There are numerous version control, change tracking, and source code management tools available on the market that might be suitable for your needs. Some include GitHub, GitLab, BitBucket, Azure DevOps Server, etc, which can be connected to your IaC tool of choice.

#3 — Ensure modularity in IaC

Small changes and microservices are always easier to manage than a big batch of work and bulky monolithic code. It’s always convenient to find incremental changes in modules that can be made, tested, and pushed into use, one by one. This goes hand-in-hand with the microservice architecture — which allows developing, managing, and maintaining applications in the form of numerous deployable units.

It’s easier (and less work) to test a small change and make sure it’s solid, and it’s faster to fix or reverse a small change. Attempting to define everything in a single file is not as efficient as breaking each aspect of the configuration into different files, which allows easier updates of one part of a configuration without touching others.

Some of the advantages of modularity include restriction in the number of configuration changes, more accessibility control, and highly efficient dependency management. As with many good practices, you just need to get into the habit of doing the right thing.

#4 — Use continuous testing, integration, and deployment to your advantage

One of the most important IaC best practices that infrastructure teams can borrow from software development is effective testing. Running tests along with code dozens of times a day while making incremental changes is key to a quality workflow. Testing should be applied to infrastructure configurations to minimize the risks of issues further down the line of deployment.

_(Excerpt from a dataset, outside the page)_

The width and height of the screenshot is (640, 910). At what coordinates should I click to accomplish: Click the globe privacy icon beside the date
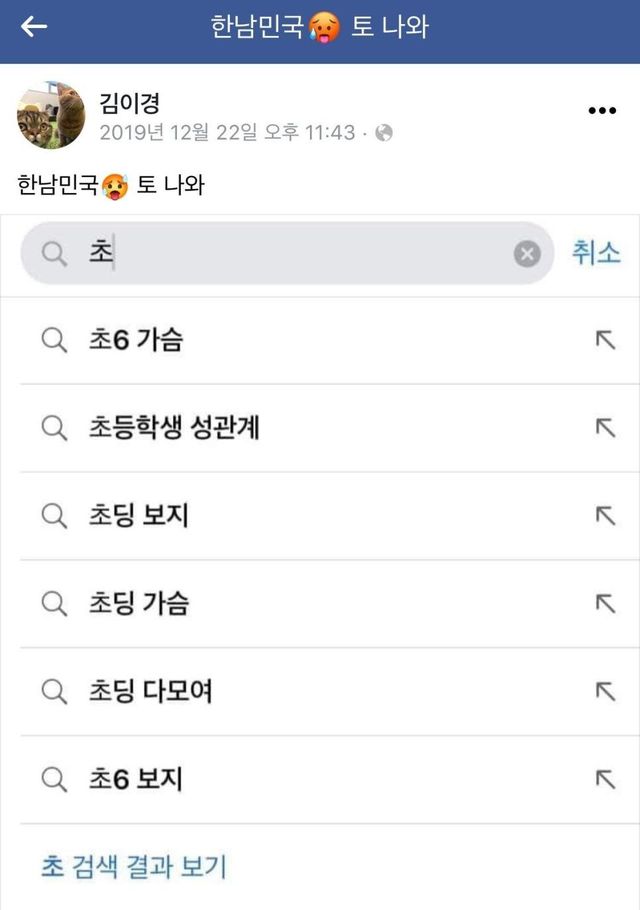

There are many test types that can be run each time a change is made to the configuration code, e.g. unit, integration, regression tests, and many more. By implementing a solid continuous integration process, you are able to provision the configuration templates multiple times in different environments such as Dev, Test, and QA. This increases collaboration within testing, security, and development so that potential errors can be identified earlier in the development life cycle.

#5 — Be cautious of hard-coded secrets in IaC

Having exposed credentials spread through your IaC code can be of great risk for your organization. Having hard-coded secrets means potentially giving passwords to attackers and failure of authentication measures. A good practice is to avoid keeping those secrets in files pushed to a web-based service, such as version control systems, without using a secure secrets store.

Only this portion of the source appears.